- Two-time Olympic champion Miltiadis Tentoglou to defend his title
- Mattia Furlani seeking to add world outdoor title to world indoor gold
- Jamaican talents and Diamond League winner Simon Ehammer also on medal hunt
Two-time Olympic champion Miltiadis Tentoglou, a master of sticking to his task in search of victory, will defend his long jump title at the World Athletics Championships Tokyo 25.
The 27-year-old Greek athlete stands top of this year’s world list with 8.46m achieved in June.
Below him are a clutch of ambitious and talented challengers who have strong reasons to believe they can overcome the man who has so far amassed five global gold medals indoors and outdoors in the space of the last four years.
One of the youngest of these, at 20, is Italy’s Mattia Furlani, who has been living up to the expectations he aroused by winning the 2022 European U18 title in a championship record of 8.04m and then the 2023 European U20 title in a championship record of 8.23m.
Last year Furlani wowed his native Rome by taking European silver in a world U20 record of 8.38m, and he went on to take bronze at the Paris 2024 Olympics.
Furlani has followed up with more senior achievements this year by winning gold at the World Indoor Championships in Nanjing with a leap of 8.30m.

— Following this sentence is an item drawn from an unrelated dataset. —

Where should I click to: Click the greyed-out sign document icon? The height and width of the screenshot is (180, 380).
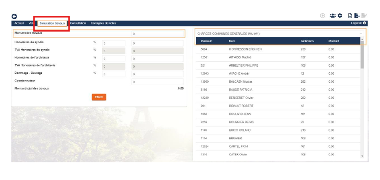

That came three years after Tentoglou first earned the honour in Belgrade and just a year after the Greek athlete beat him on countback to retain the title in Glasgow after both jumped 8.22m.
Can Furlani add world outdoor gold to his world indoor crown? Or can the wily, super-competitive Tentoglou continue to hold this rising talent at bay?
Among the others who will arrive in Tokyo with serious medal prospects will be Jamaica’s Tajay Gayle, world champion in 2019 and bronze medallist at the 2023 edition in Budapest, who stands third on this year’s top list with 8.34m.
Gayle’s teammate Carey McLeod, who won world indoor bronze in 2024 having finished just one centimetre adrift of Tentoglou and Furlani, also has strong podium prospects.
Meanwhile, Switzerland’s multi-talented Simon Ehammer will see if concentrating on this event will yield him another major medal to add to bronzes he took at the 2022 World Championships and last year’s European Championships.
Having won the 2024 heptathlon title at the World Indoor Championships in Glasgow, he added European heptathlon silver in Apeldoorn in March, setting a national record of 6506 points.
This summer the long jump has been at the centre of his ambitions and in August he repeated his win in the 2023 Diamond League Final, this time registering 8.34m to beat Furlani by two centimetres.
Ehammer’s 2025 best has been matched by two other challengers in Tokyo: Australia’s Liam Adcock, who won world indoor bronze this year with 8.28, and Jorge Hodelin of Cuba.
Others to watch out for are the consistently effective Thobias Montler of Sweden, the world indoor silver medallist in 2022 who has jumped 8.25m this year, and China’s Shi Yuhao, who has managed 8.21m this year but has a personal best of 8.43m.